Cambridge University Engineering Association

They know not what they do

Request to Professor Brian Josephson

Letter to Lord Rees, Lord Martin Rees

First copy sent 5 June 2006

Second copy sent 10 July 2006

Third copy sent 5 August 2006

Fourth copy sent 13 October 2006

Fifth copy sent 29nov06

Sixth copy sent slomail Recorded Delivery with ** .... ** added on 30 April 2007

Seventh copy sent 19 June 2007, with added note

Eighth copy sent 17 December 2008

The Master, Trinity College, Cambridge.

Dear Professor Martin Rees,
I had an interesting conversation with you when I sat next to you at Trinity High Table a few months ago. We agreed that it was wonderful to have been fortunate enough to go to Trinity College.
I request that you take action on The Catt Question , an absolutely basic question in electromagnetic theory. [Note 1] The problem now centres on diametrically opposed comment by two Fellows of Trinity; both Professors at The Cavendish; Nobel Prizewinner Brian Josephson ("westerner") and Sir Michael Pepper FRS ("southerner"). They represent the two conflicting answers which split academia down the middle. The matter has to be resolved, or students must be warned that this uncertainty lies at the heart of what they are being taught.

(Pointing records for text and interface elements)
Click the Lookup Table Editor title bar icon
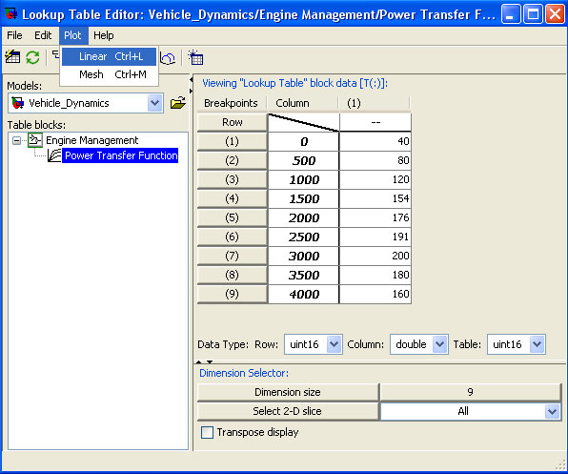568x474 pixels. [x=10, y=14]
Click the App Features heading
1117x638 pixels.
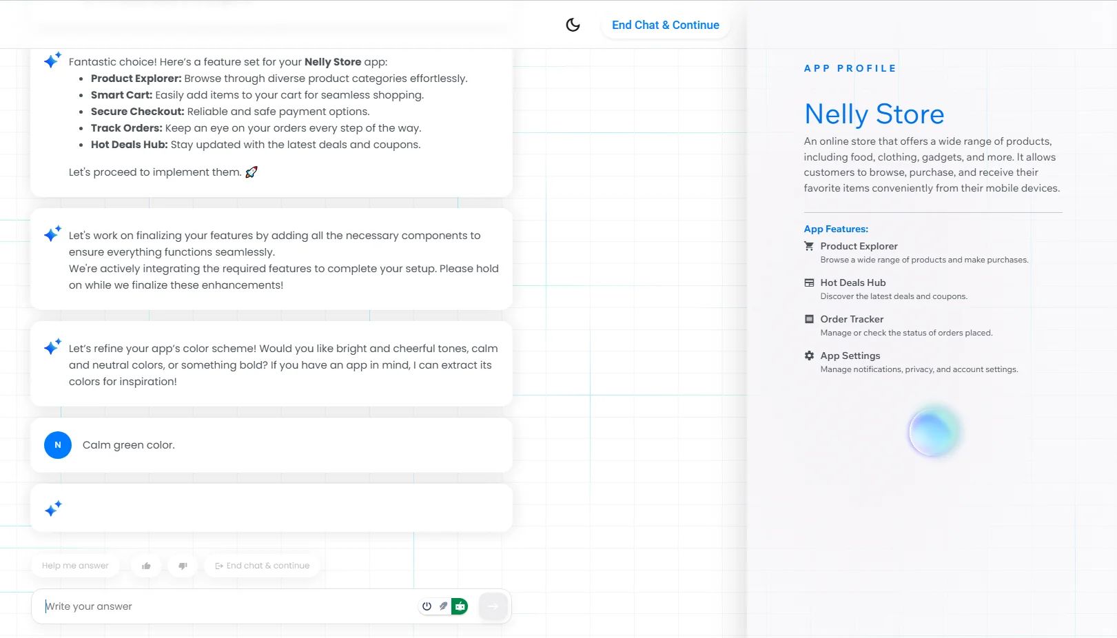click(x=836, y=229)
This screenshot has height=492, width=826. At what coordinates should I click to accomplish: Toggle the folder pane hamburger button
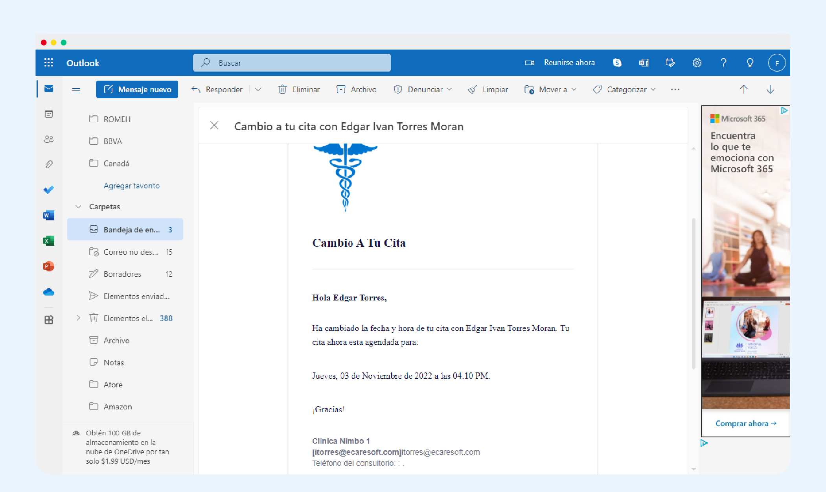pos(76,90)

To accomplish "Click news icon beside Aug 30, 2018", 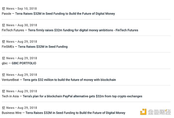I will click(x=3, y=25).
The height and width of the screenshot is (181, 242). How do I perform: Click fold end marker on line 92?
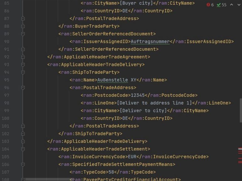(x=23, y=57)
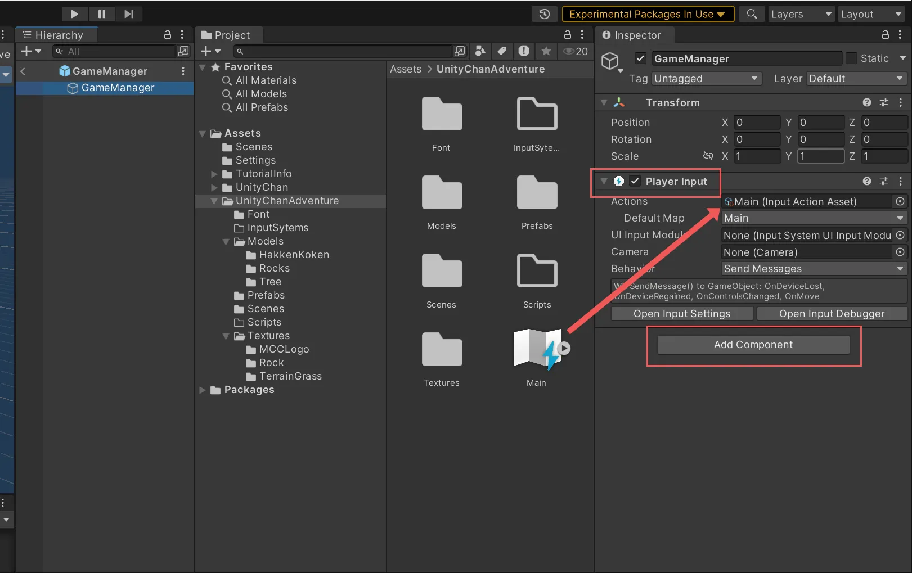Viewport: 912px width, 573px height.
Task: Click the Search by Label tag icon
Action: pyautogui.click(x=502, y=51)
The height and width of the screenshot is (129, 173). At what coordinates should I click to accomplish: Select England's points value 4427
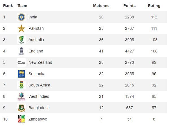point(130,51)
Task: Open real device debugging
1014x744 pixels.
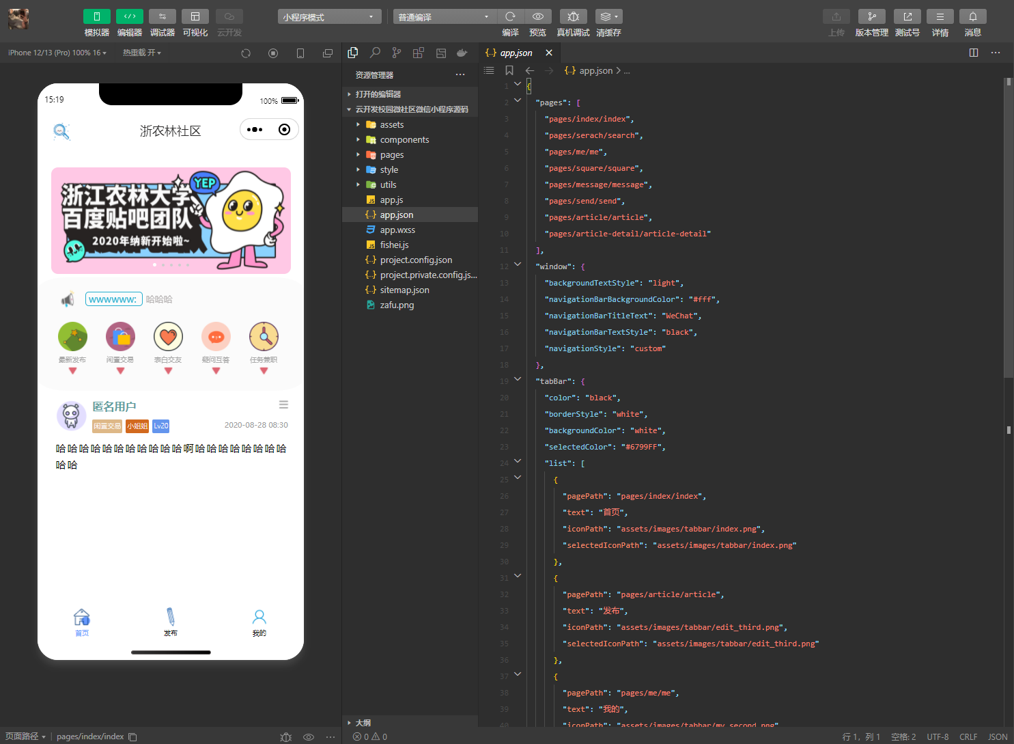Action: (573, 16)
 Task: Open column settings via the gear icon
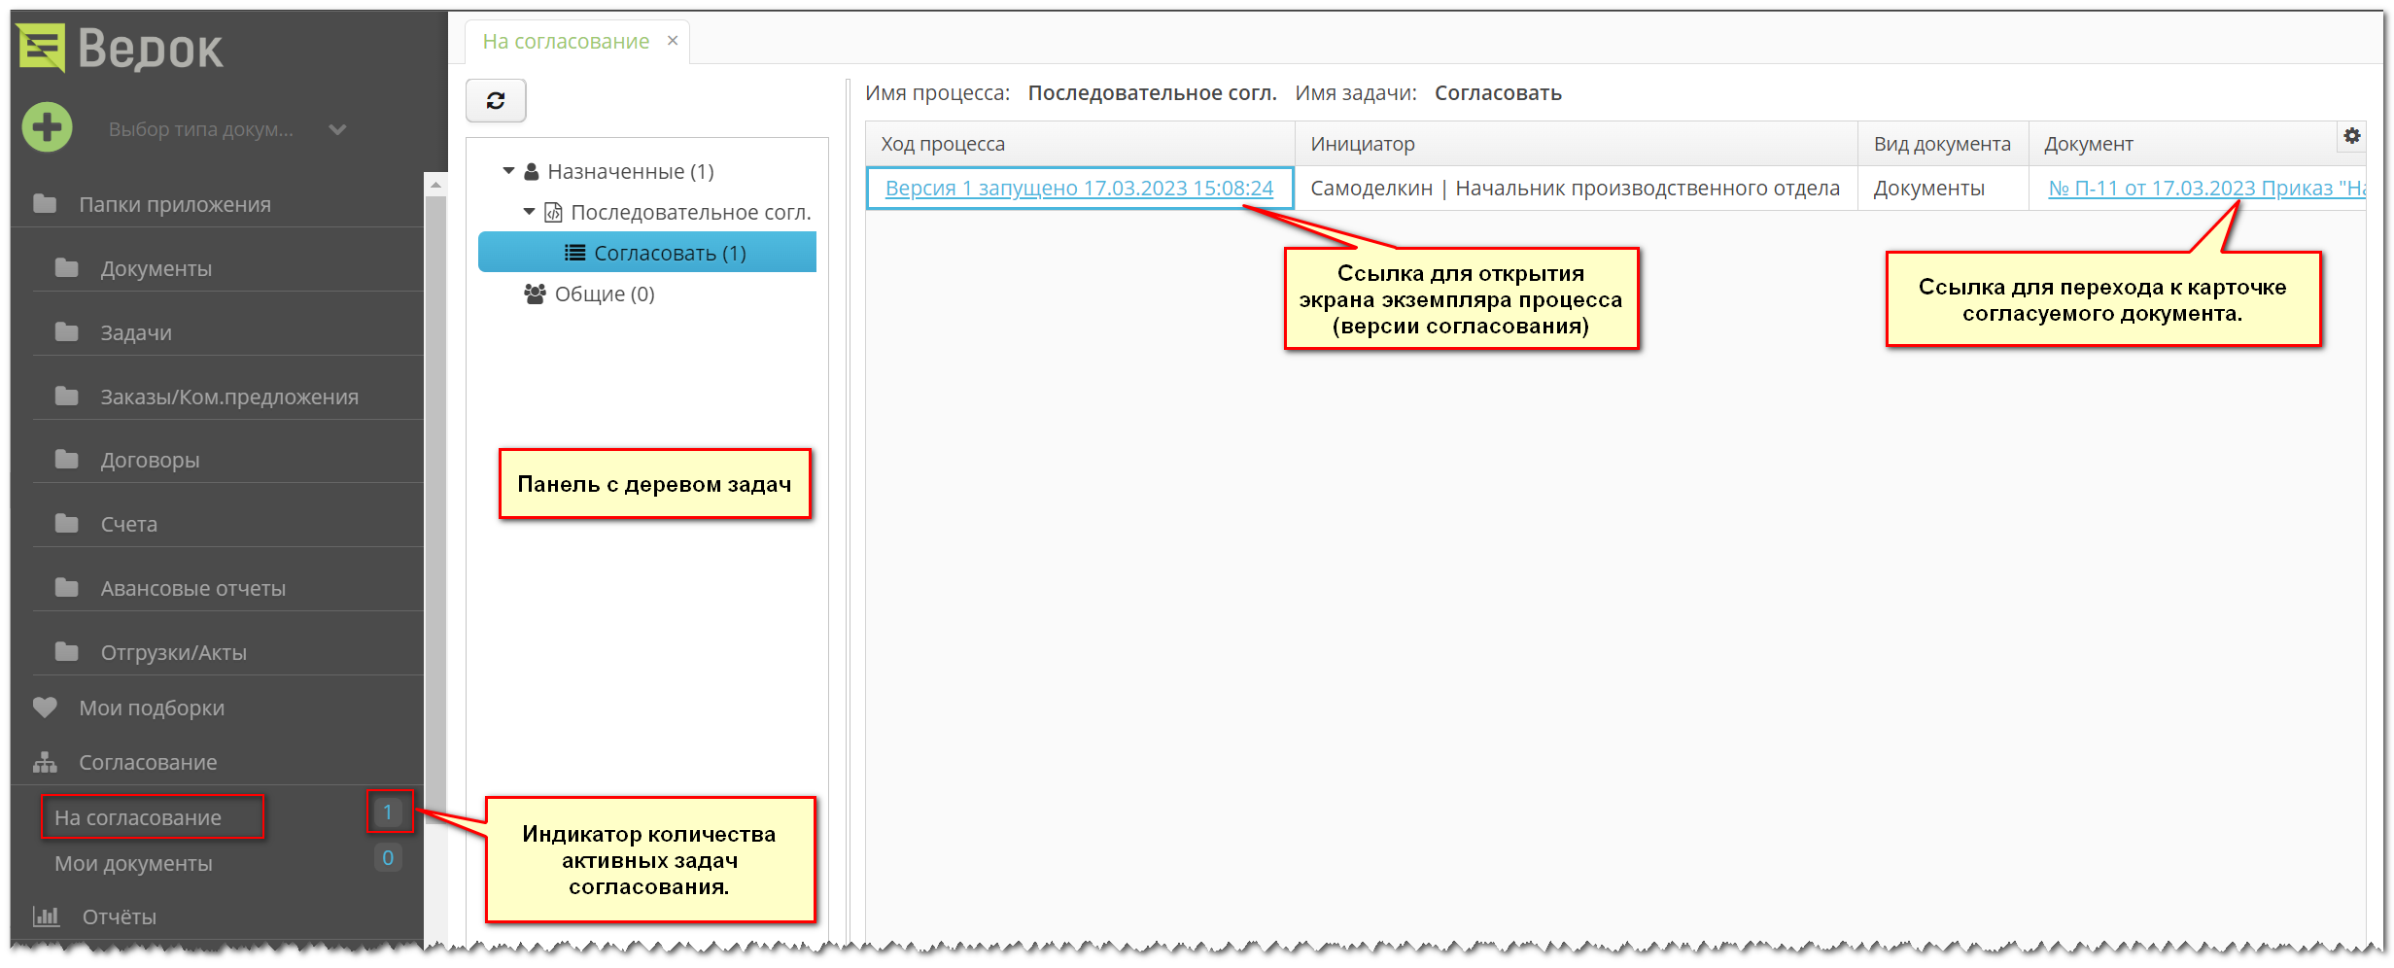tap(2352, 137)
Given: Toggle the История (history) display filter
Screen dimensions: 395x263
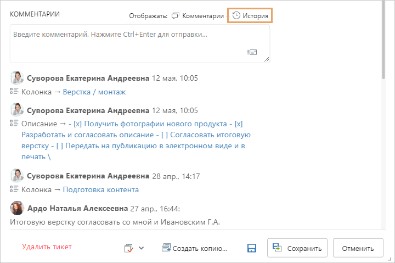Looking at the screenshot, I should tap(251, 16).
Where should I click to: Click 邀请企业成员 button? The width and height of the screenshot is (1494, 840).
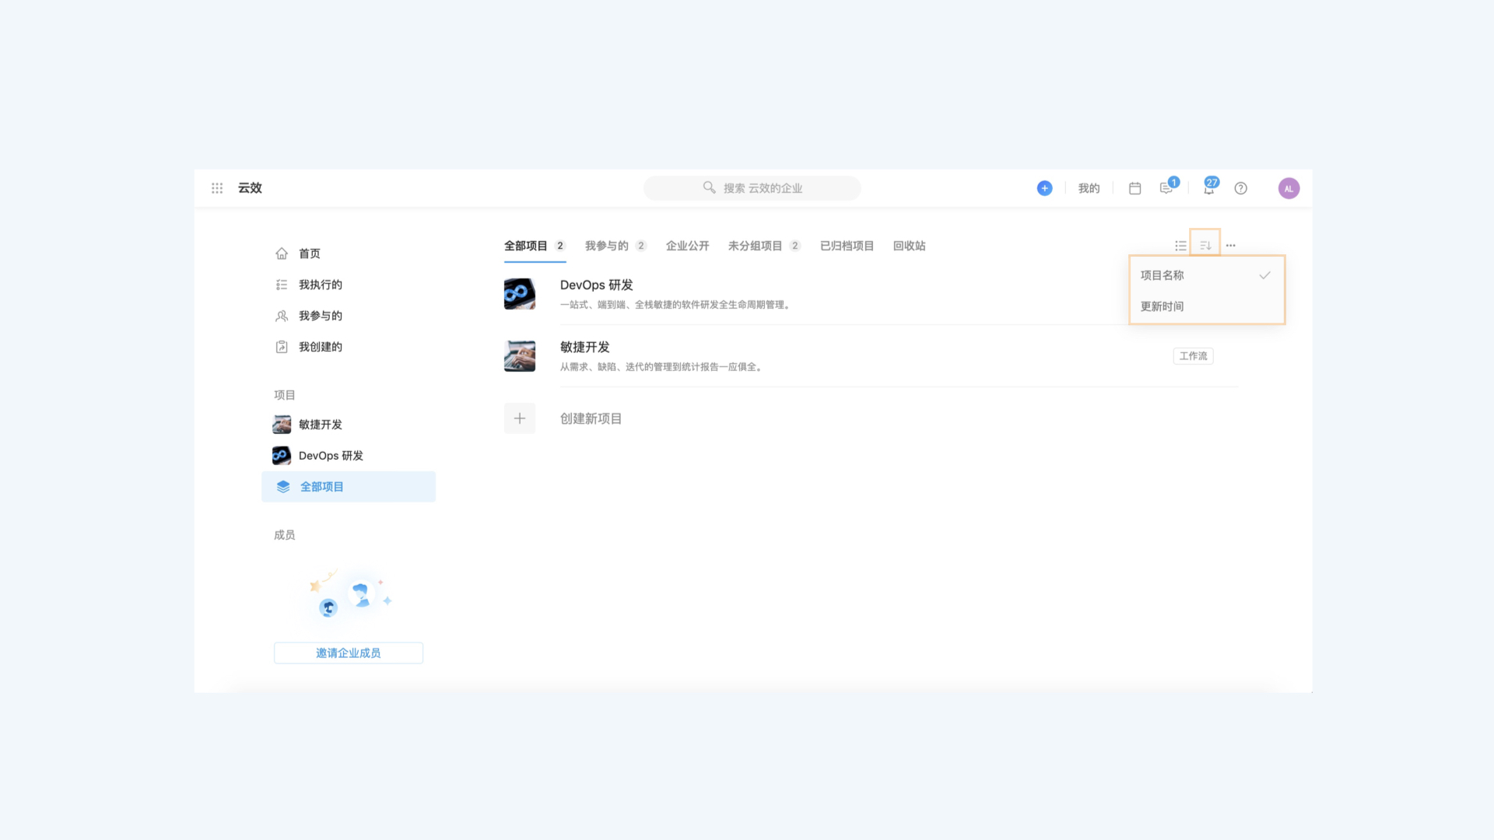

**WORK INSTRUCTIONS**
(a) Retype the letter to Lord Rees about the Catt Question in full, without any changes.
(b) Reproduce the lines of the records between the line holding "Task: Open real device debugging" and the line holding "Looking at the", inclusive, with "Open" replaced by "Launch" and all else unchanged. Give only those lines, and leave the pictures out.
The letter and the records were drawn from unrelated sources.

**ANSWERS FOR THIS EXERCISE**
(a)
Cambridge University Engineering Association

They know not what they do

Request to Professor Brian Josephson

Letter to Lord Rees, Lord Martin Rees

First copy sent 5 June 2006

Second copy sent 10 July 2006

Third copy sent 5 August 2006

Fourth copy sent 13 October 2006

Fifth copy sent 29nov06

Sixth copy sent slomail Recorded Delivery with ** .... ** added on 30 April 2007

Seventh copy sent 19 June 2007, with added note

Eighth copy sent 17 December 2008

The Master, Trinity College, Cambridge.

Dear Professor Martin Rees,
I had an interesting conversation with you when I sat next to you at Trinity High Table a few months ago. We agreed that it was wonderful to have been fortunate enough to go to Trinity College.
I request that you take action on The Catt Question , an absolutely basic question in electromagnetic theory. [Note 1] The problem now centres on diametrically opposed comment by two Fellows of Trinity; both Professors at The Cavendish; Nobel Prizewinner Brian Josephson ("westerner") and Sir Michael Pepper FRS ("southerner"). They represent the two conflicting answers which split academia down the middle. The matter has to be resolved, or students must be warned that this uncertainty lies at the heart of what they are being taught.

(b)
Task: Launch real device debugging
1014x744 pixels.
Action: (573, 16)
 Task: Launch column settings via the gear icon
tap(2352, 137)
Given: Toggle the История (history) display filter
Screen dimensions: 395x263
Looking at the screenshot, I should tap(251, 16).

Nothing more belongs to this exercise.